### Stored records
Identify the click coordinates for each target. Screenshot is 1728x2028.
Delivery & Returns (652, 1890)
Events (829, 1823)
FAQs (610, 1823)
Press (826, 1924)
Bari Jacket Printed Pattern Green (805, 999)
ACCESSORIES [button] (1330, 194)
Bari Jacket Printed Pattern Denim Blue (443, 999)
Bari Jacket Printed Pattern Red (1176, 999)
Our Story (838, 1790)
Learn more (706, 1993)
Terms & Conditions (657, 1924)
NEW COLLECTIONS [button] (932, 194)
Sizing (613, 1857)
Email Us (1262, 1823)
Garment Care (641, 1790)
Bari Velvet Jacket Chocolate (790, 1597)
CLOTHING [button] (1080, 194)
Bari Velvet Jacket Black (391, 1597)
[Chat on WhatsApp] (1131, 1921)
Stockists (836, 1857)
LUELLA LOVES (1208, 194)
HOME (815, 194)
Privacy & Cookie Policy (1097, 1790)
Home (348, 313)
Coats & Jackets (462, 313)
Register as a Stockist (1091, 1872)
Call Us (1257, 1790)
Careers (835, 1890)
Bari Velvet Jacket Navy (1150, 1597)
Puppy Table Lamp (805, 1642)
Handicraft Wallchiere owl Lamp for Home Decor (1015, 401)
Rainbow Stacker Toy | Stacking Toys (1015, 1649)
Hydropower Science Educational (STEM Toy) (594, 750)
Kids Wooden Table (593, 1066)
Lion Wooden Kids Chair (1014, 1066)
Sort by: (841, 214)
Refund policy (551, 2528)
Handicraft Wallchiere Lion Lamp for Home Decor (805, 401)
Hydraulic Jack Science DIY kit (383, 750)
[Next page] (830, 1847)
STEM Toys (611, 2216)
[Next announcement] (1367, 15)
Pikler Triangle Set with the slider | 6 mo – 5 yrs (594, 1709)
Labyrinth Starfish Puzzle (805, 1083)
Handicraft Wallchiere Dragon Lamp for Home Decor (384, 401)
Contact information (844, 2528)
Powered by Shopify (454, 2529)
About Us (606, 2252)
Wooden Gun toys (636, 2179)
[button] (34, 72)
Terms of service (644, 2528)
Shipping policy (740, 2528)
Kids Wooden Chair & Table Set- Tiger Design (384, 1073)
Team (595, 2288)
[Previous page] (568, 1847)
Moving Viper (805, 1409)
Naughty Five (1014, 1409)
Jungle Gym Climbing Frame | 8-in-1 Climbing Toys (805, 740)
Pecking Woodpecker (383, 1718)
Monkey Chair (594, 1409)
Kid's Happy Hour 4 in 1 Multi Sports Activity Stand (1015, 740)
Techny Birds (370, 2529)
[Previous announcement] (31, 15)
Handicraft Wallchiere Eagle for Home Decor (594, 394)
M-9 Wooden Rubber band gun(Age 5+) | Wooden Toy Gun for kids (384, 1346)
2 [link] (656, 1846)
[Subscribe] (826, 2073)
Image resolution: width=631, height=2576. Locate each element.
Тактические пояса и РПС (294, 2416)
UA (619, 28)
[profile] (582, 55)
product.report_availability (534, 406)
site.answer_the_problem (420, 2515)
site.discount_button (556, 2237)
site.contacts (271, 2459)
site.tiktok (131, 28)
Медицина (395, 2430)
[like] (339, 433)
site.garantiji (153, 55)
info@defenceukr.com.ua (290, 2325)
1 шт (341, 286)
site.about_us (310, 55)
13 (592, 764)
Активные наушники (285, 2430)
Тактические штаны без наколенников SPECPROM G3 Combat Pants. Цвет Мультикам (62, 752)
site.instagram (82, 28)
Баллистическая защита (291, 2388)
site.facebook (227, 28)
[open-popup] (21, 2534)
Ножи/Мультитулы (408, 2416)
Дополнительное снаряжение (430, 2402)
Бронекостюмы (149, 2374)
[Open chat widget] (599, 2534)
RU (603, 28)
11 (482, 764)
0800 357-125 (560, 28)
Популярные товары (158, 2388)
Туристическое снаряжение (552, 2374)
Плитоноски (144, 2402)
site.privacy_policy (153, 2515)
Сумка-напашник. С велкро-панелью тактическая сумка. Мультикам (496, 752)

### Goal of the exercise
Write out every line of the records exactly.

### Result
Identify the click coordinates for each target. Screenshot is 1728x2028.
Delivery & Returns (652, 1890)
Events (829, 1823)
FAQs (610, 1823)
Press (826, 1924)
Bari Jacket Printed Pattern Green (805, 999)
ACCESSORIES [button] (1330, 194)
Bari Jacket Printed Pattern Denim Blue (443, 999)
Bari Jacket Printed Pattern Red (1176, 999)
Our Story (838, 1790)
Learn more (706, 1993)
Terms & Conditions (657, 1924)
NEW COLLECTIONS [button] (932, 194)
Sizing (613, 1857)
Email Us (1262, 1823)
Garment Care (641, 1790)
Bari Velvet Jacket Chocolate (790, 1597)
CLOTHING [button] (1080, 194)
Bari Velvet Jacket Black (391, 1597)
[Chat on WhatsApp] (1131, 1921)
Stockists (836, 1857)
LUELLA LOVES (1208, 194)
HOME (815, 194)
Privacy & Cookie Policy (1097, 1790)
Home (348, 313)
Coats & Jackets (462, 313)
Register as a Stockist (1091, 1872)
Call Us (1257, 1790)
Careers (835, 1890)
Bari Velvet Jacket Navy (1150, 1597)
Puppy Table Lamp (805, 1642)
Handicraft Wallchiere owl Lamp for Home Decor (1015, 401)
Rainbow Stacker Toy | Stacking Toys (1015, 1649)
Hydropower Science Educational (STEM Toy) (594, 750)
Kids Wooden Table (593, 1066)
Lion Wooden Kids Chair (1014, 1066)
Sort by: (841, 214)
Refund policy (551, 2528)
Handicraft Wallchiere Lion Lamp for Home Decor (805, 401)
Hydraulic Jack Science DIY kit (383, 750)
[Next page] (830, 1847)
STEM Toys (611, 2216)
[Next announcement] (1367, 15)
Pikler Triangle Set with the slider | 6 mo – 5 yrs (594, 1709)
Labyrinth Starfish Puzzle (805, 1083)
Handicraft Wallchiere Dragon Lamp for Home Decor (384, 401)
Contact information (844, 2528)
Powered by Shopify (454, 2529)
About Us (606, 2252)
Wooden Gun toys (636, 2179)
[button] (34, 72)
Terms of service (644, 2528)
Shipping policy (740, 2528)
Kids Wooden Chair & Table Set- Tiger Design (384, 1073)
Team (595, 2288)
[Previous page] (568, 1847)
Moving Viper (805, 1409)
Naughty Five (1014, 1409)
Jungle Gym Climbing Frame | 8-in-1 Climbing Toys (805, 740)
Pecking Woodpecker (383, 1718)
Monkey Chair (594, 1409)
Kid's Happy Hour 4 in 1 Multi Sports Activity Stand (1015, 740)
Techny Birds (370, 2529)
[Previous announcement] (31, 15)
Handicraft Wallchiere Eagle for Home Decor (594, 394)
M-9 Wooden Rubber band gun(Age 5+) | Wooden Toy Gun for kids (384, 1346)
2 [link] (656, 1846)
[Subscribe] (826, 2073)
Image resolution: width=631, height=2576. Locate each element.
Тактические пояса и РПС (294, 2416)
UA (619, 28)
[profile] (582, 55)
product.report_availability (534, 406)
site.answer_the_problem (420, 2515)
site.discount_button (556, 2237)
site.contacts (271, 2459)
site.tiktok (131, 28)
Медицина (395, 2430)
[like] (339, 433)
site.garantiji (153, 55)
info@defenceukr.com.ua (290, 2325)
1 шт (341, 286)
site.about_us (310, 55)
13 (592, 764)
Активные наушники (285, 2430)
Тактические штаны без наколенников SPECPROM G3 Combat Pants. Цвет Мультикам (62, 752)
site.instagram (82, 28)
Баллистическая защита (291, 2388)
site.facebook (227, 28)
[open-popup] (21, 2534)
Ножи/Мультитулы (408, 2416)
Дополнительное снаряжение (430, 2402)
Бронекостюмы (149, 2374)
[Open chat widget] (599, 2534)
RU (603, 28)
11 (482, 764)
0800 357-125 (560, 28)
Популярные товары (158, 2388)
Туристическое снаряжение (552, 2374)
Плитоноски (144, 2402)
site.privacy_policy (153, 2515)
Сумка-напашник. С велкро-панелью тактическая сумка. Мультикам (496, 752)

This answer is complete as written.